What about a bird like the Canada Goose (Branta canadensis)?  It is often seen migrating in flocks during the day (the truly migratory ones flying much higher than the local year-round resident “transplants”), but then, during the big peak movements of spring and fall, they can be heard overhead all through the night.  Perhaps the Canada Goose and related waterfowl bridge the gap between day and night, introducing us to the secretive starlight and moonshine commuters, the nocturnal migrants.

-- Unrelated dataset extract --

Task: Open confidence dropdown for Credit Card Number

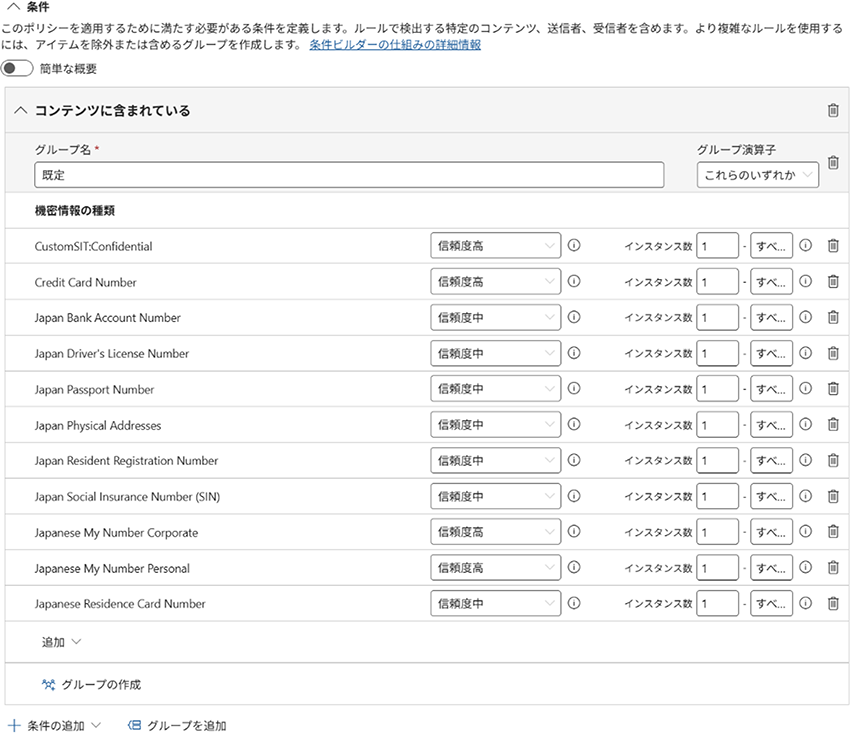Action: (495, 282)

The high-flying migratory Canada Goose can be seen during the daytime and heard at night when passing over the lower Susquehanna River valley.  A large flight exiting from Chesapeake Bay in late February or early March often results in a 12 to 24 hour-long stream of northbound flocks.

The skies are sometimes filled with thousands of them, mostly small perching birds and waders.  These strangers in the night fly inconspicuously in small groups or individually, and most can be detected when passing above us only when heard making short calls to remain in contact with their travel partners.  They need not worry about predators, but instead must have a method of finding their way.  Many, like the Indigo Bunting, can navigate by the stars, a capability which certainly required many generations to refine.  The nocturnal migrants begin moving just after darkness falls and ascend without delay to establish a safe flight path void of obstacles (though lights and tall structures can create a deadly counter to this tactic).  Often, the only clue we have that a big overnight flight has occurred is the sudden appearance of new bird species or individuals, on occasion in great numbers, in a place where we observe regularly.  Just days ago, the arrival of various warbler species at Conewago Falls indicated that there was at least a small to moderate movement of these birds during previous nights.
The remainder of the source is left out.